■ **Task prompt**
The reply has to be a number alone, equal to how many lines in the entries below hold the string "Viewport".

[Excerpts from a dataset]
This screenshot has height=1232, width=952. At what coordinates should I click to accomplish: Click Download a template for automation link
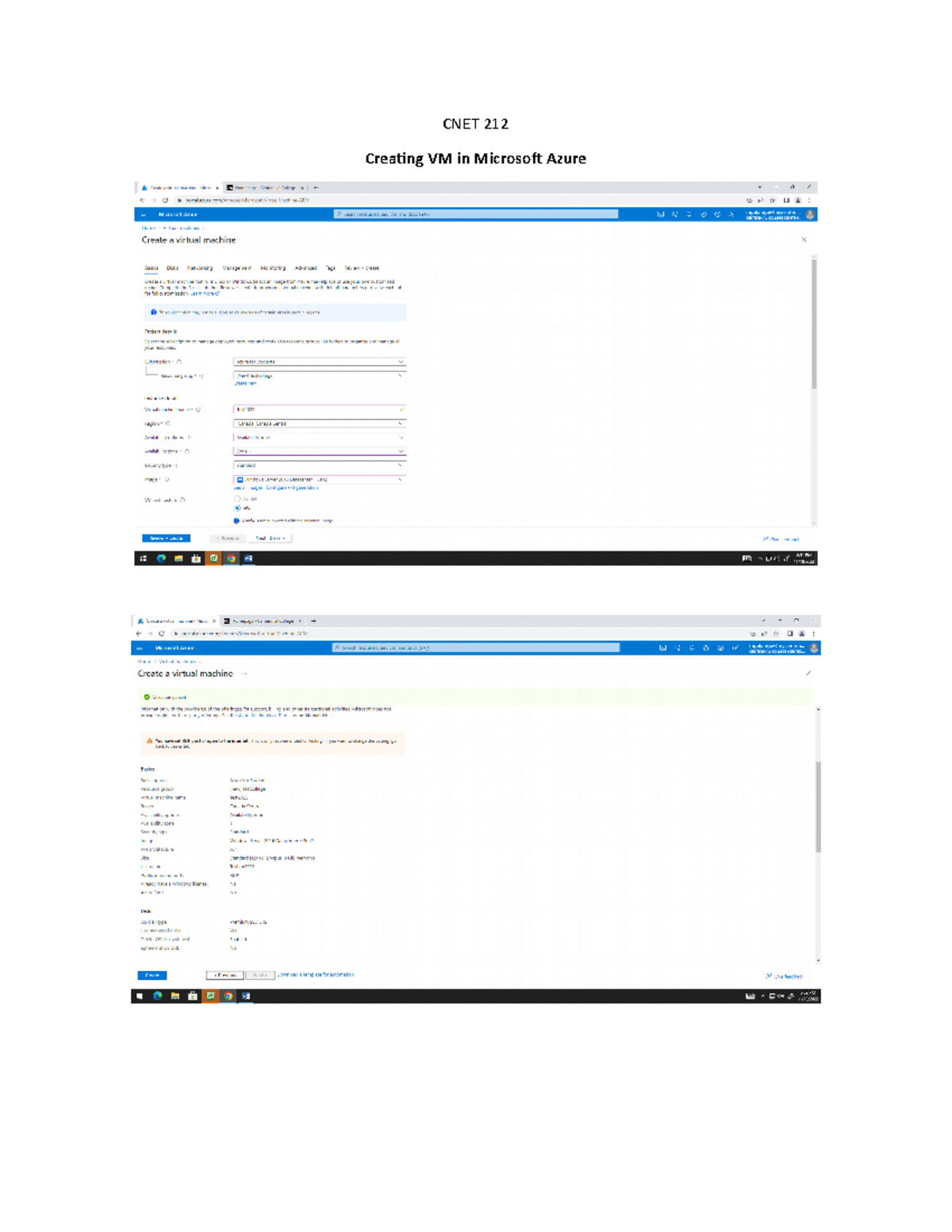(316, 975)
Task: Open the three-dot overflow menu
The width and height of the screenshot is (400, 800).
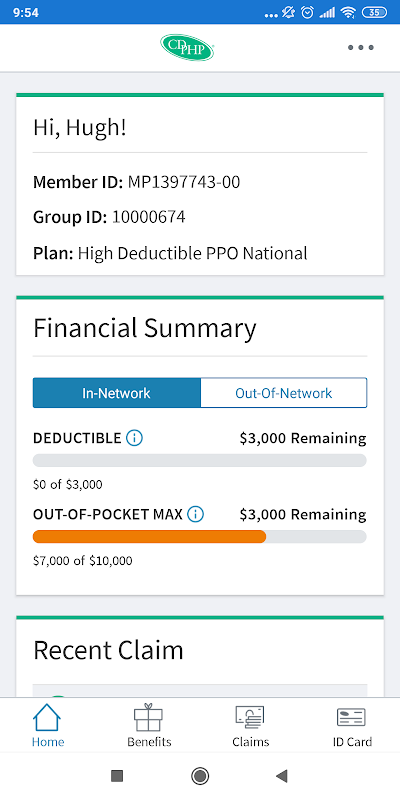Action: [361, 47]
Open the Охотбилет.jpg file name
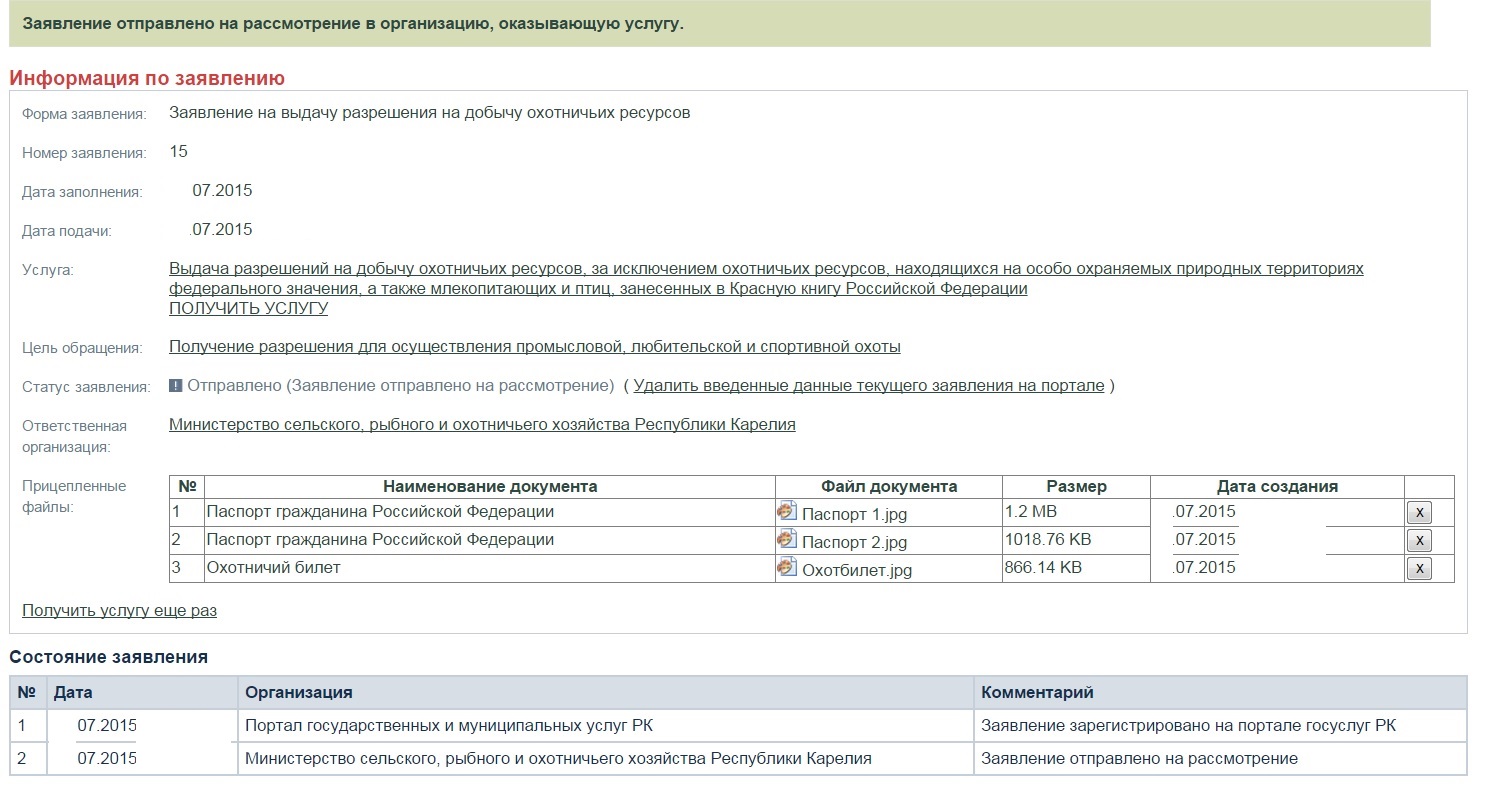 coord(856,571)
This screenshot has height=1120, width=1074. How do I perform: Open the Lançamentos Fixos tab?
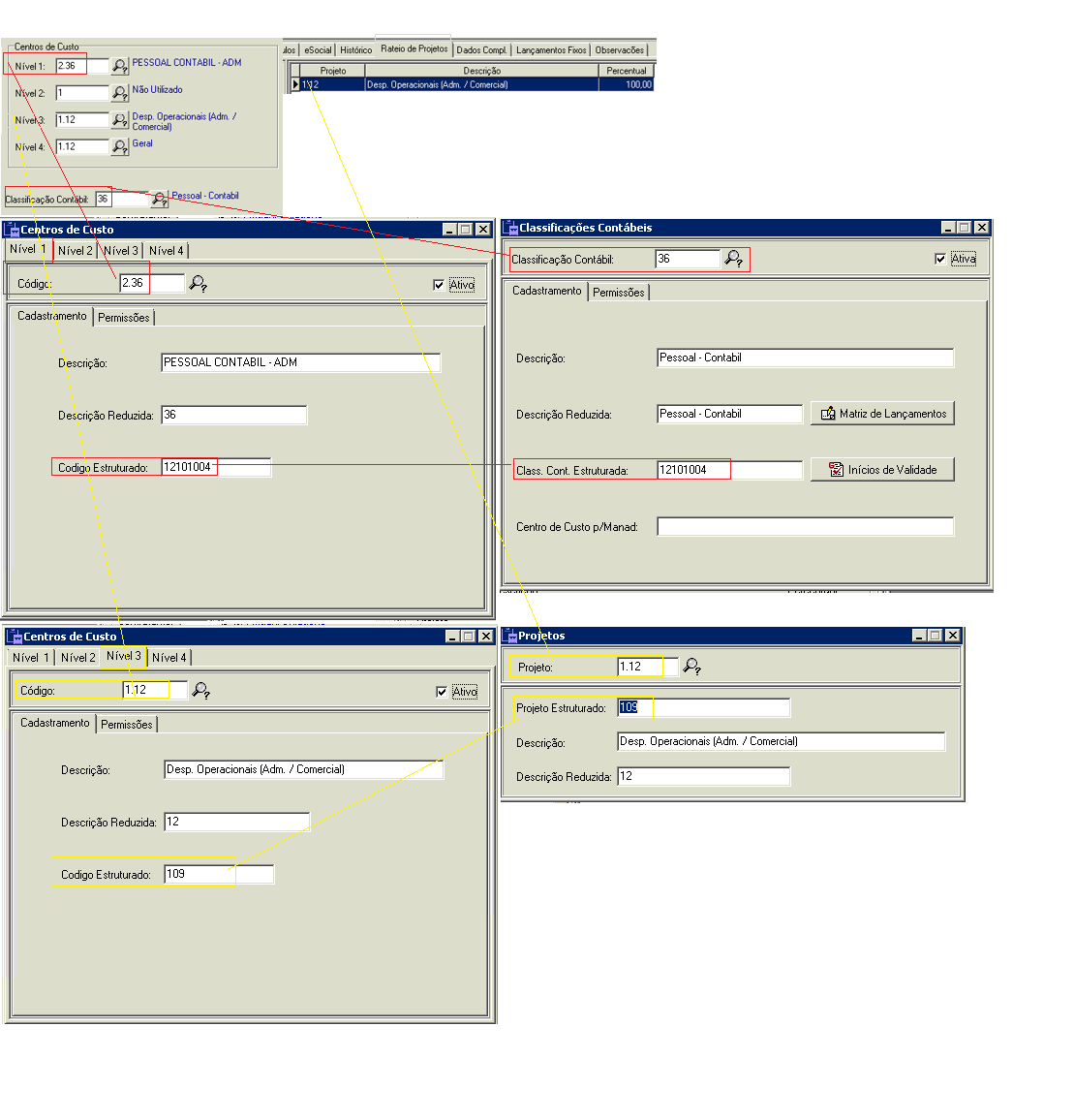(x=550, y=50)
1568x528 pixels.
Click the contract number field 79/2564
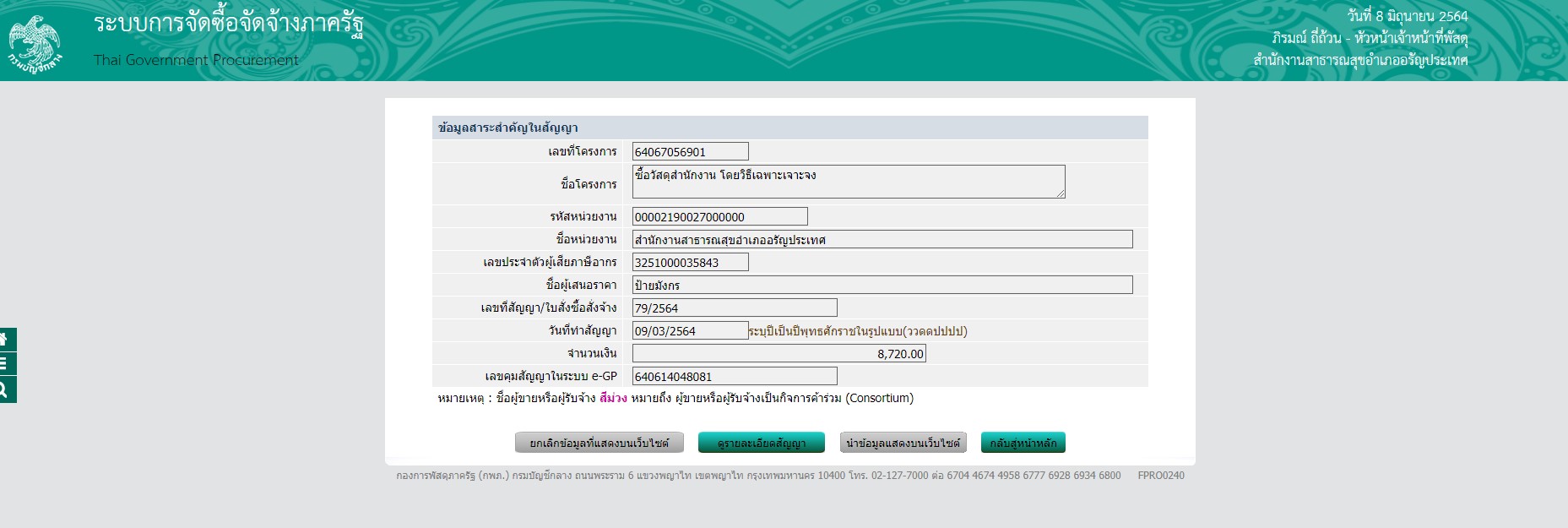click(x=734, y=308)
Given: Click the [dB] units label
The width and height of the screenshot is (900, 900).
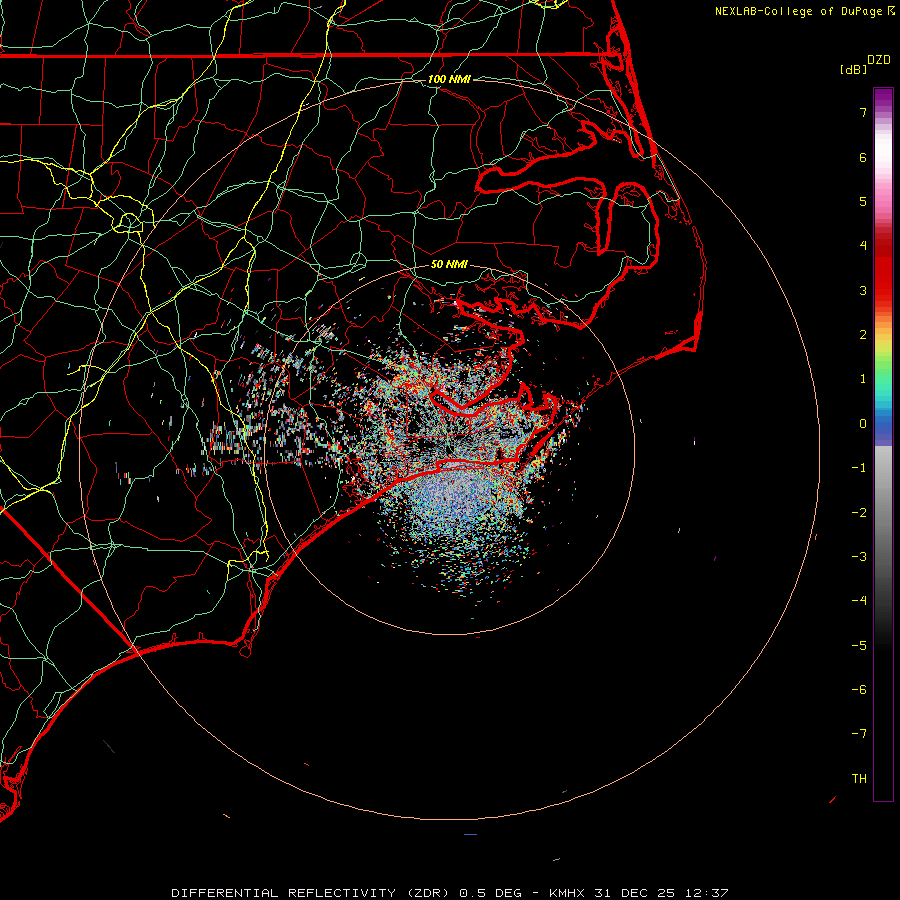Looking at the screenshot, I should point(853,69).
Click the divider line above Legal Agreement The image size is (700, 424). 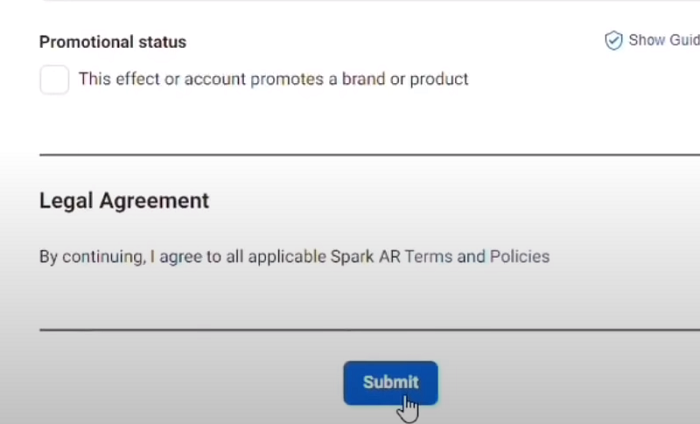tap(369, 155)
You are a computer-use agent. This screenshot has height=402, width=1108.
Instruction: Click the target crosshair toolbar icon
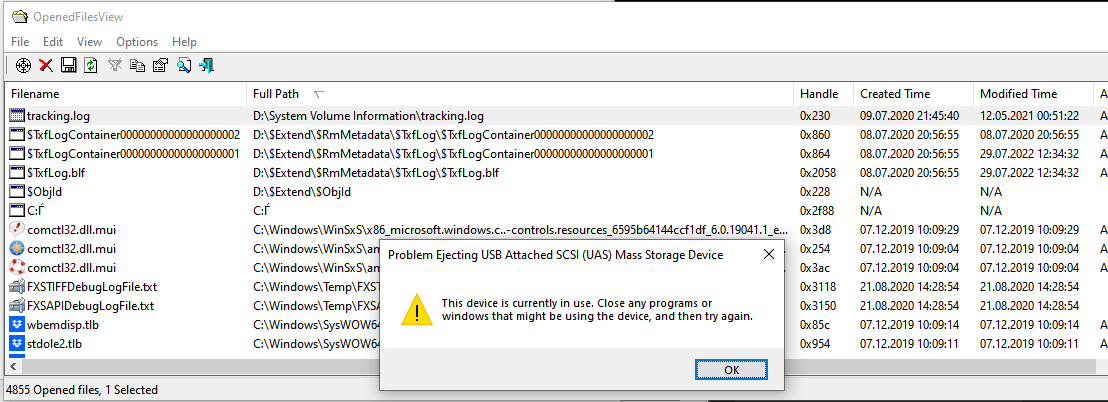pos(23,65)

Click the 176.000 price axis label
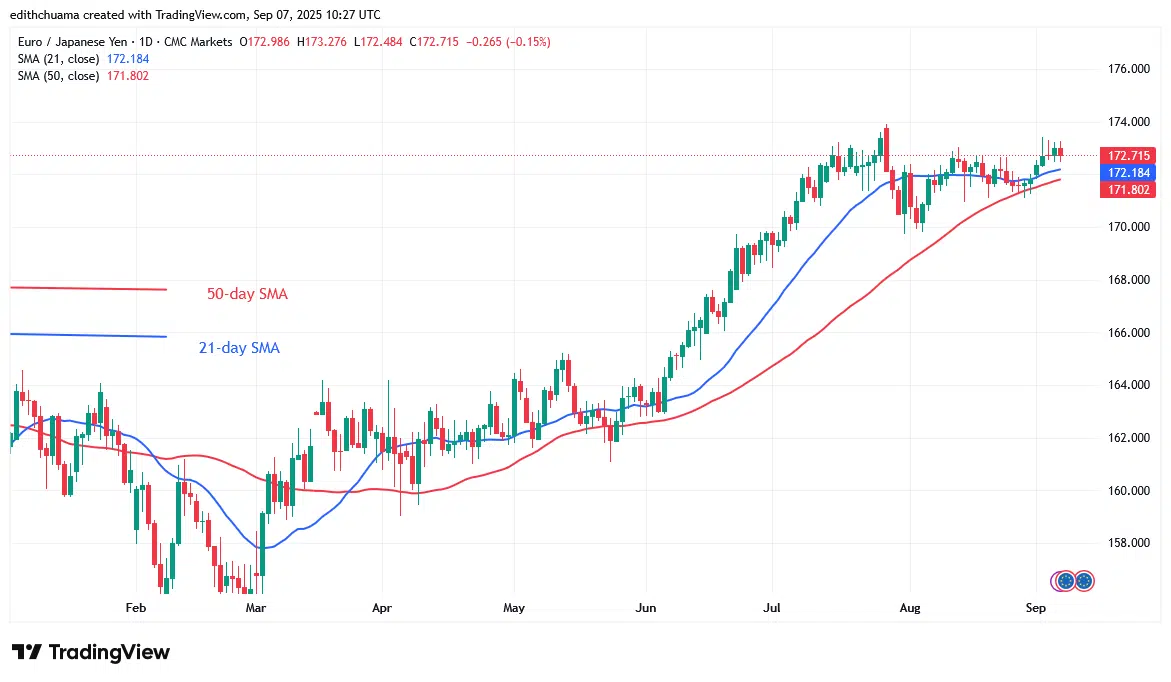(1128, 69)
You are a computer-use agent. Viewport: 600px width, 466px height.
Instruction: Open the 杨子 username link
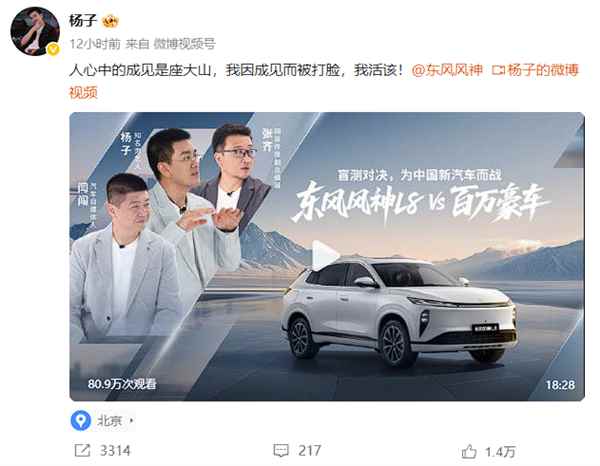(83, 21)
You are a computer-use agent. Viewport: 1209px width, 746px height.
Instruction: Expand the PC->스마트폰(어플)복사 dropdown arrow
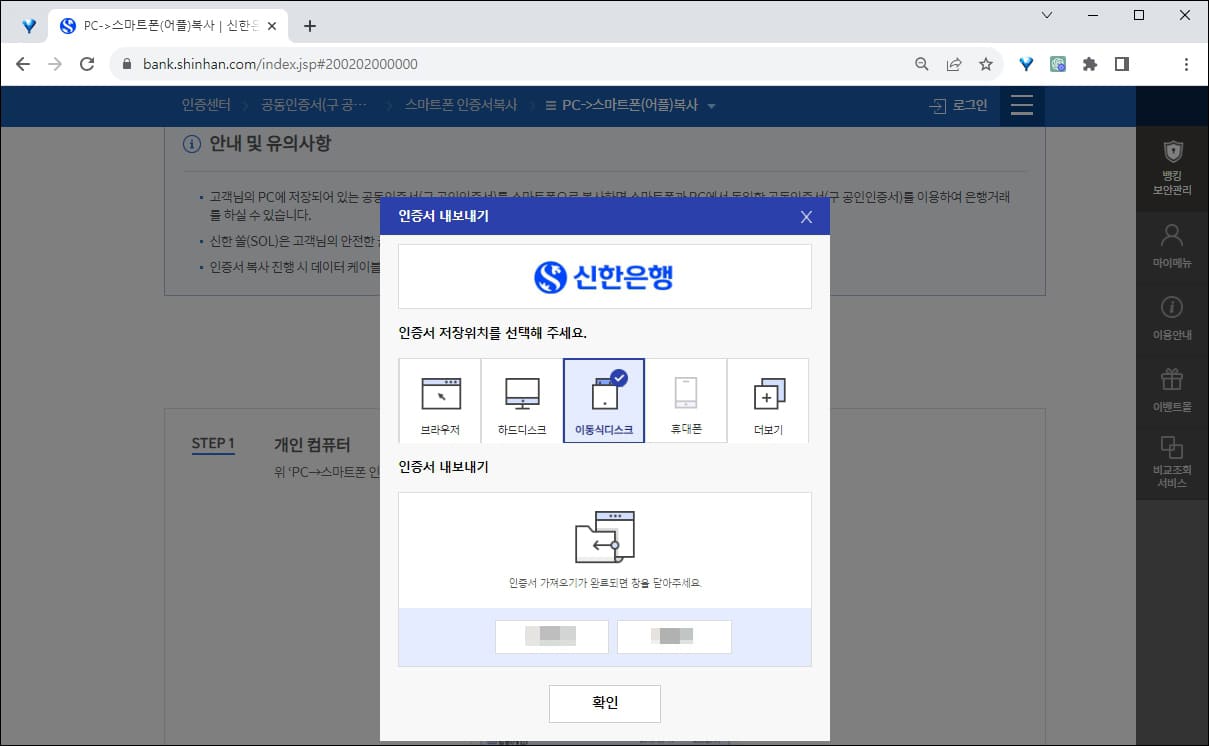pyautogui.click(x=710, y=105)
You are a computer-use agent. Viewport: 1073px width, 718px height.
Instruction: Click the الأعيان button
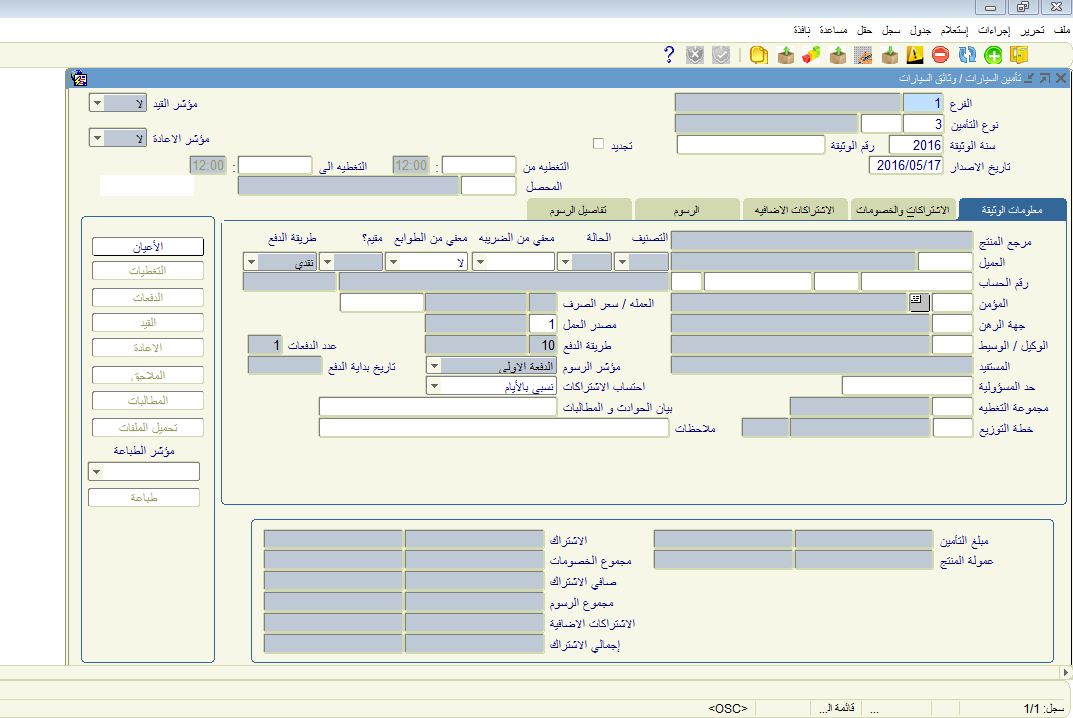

■ **Finished exercise**
3